Records shown:
= = = = =
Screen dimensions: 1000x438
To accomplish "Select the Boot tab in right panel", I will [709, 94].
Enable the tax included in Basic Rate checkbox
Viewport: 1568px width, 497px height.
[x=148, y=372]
= = = = =
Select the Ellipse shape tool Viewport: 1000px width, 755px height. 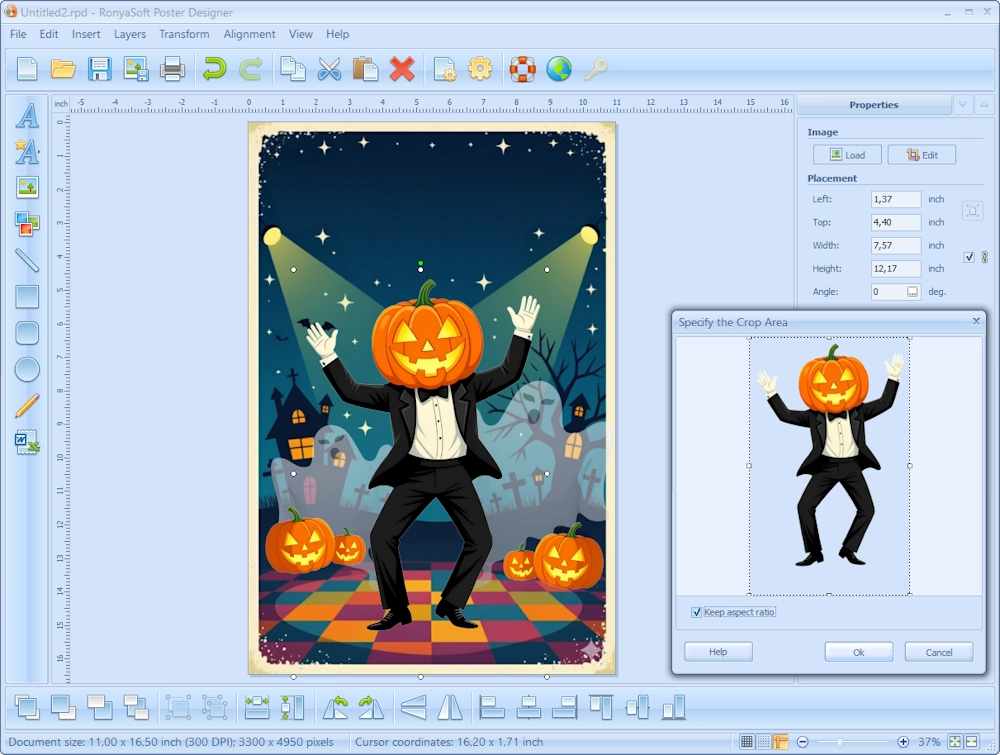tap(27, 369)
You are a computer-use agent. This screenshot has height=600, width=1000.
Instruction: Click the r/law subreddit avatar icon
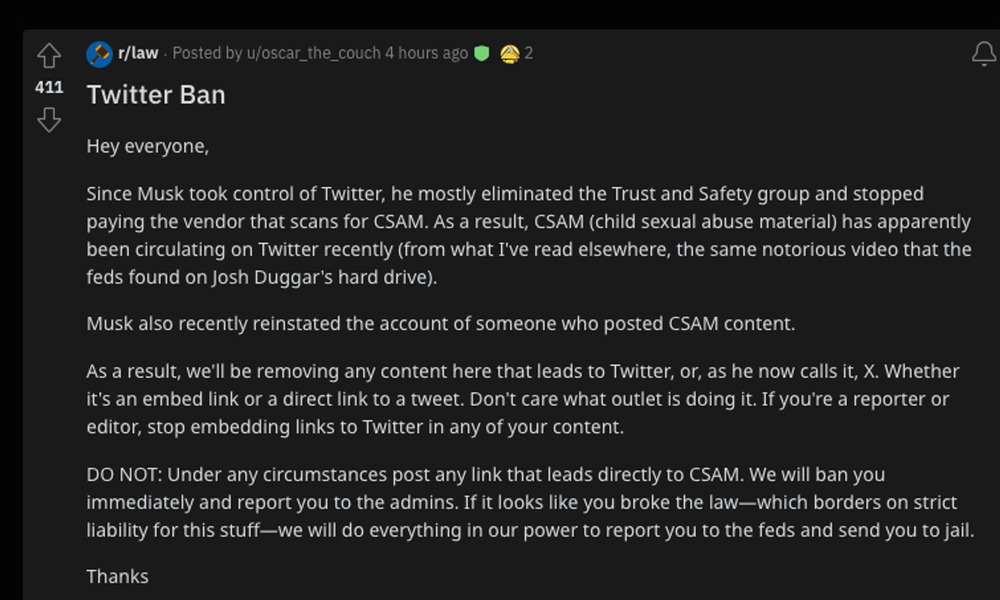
= = = = =
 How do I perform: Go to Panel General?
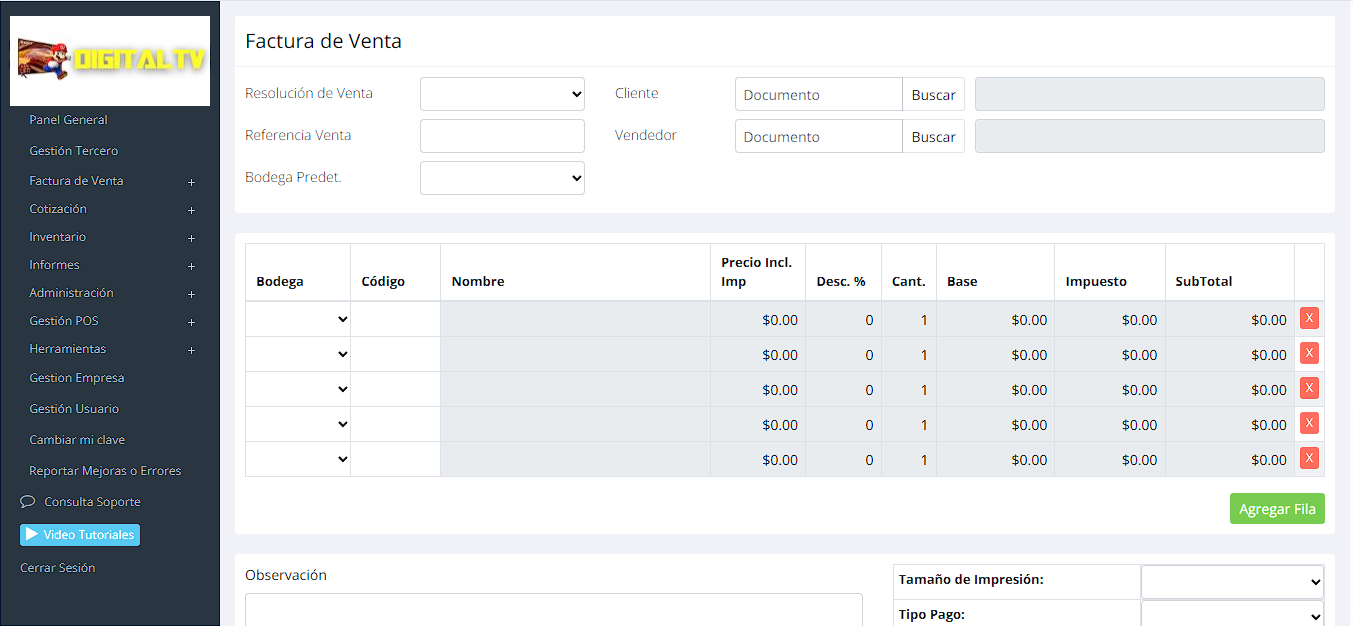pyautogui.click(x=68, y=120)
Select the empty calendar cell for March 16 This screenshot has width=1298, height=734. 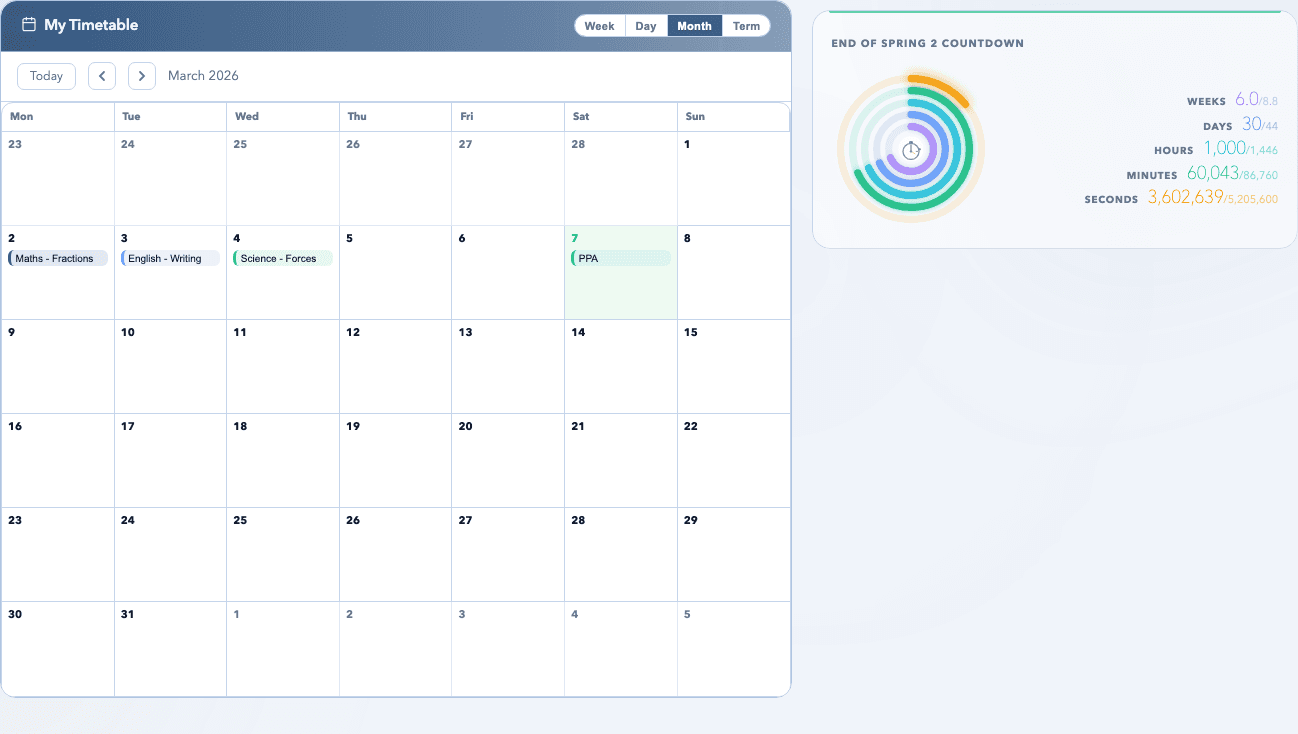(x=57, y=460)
= = = = =
Above are the entries. Copy exactly the part that opens with the line containing "You are a computer-use" and closes with the line containing "Instruction: Click the", and no more.

You are a computer-use agent. This screenshot has height=600, width=1000.
Instruction: Click the r/law subreddit avatar icon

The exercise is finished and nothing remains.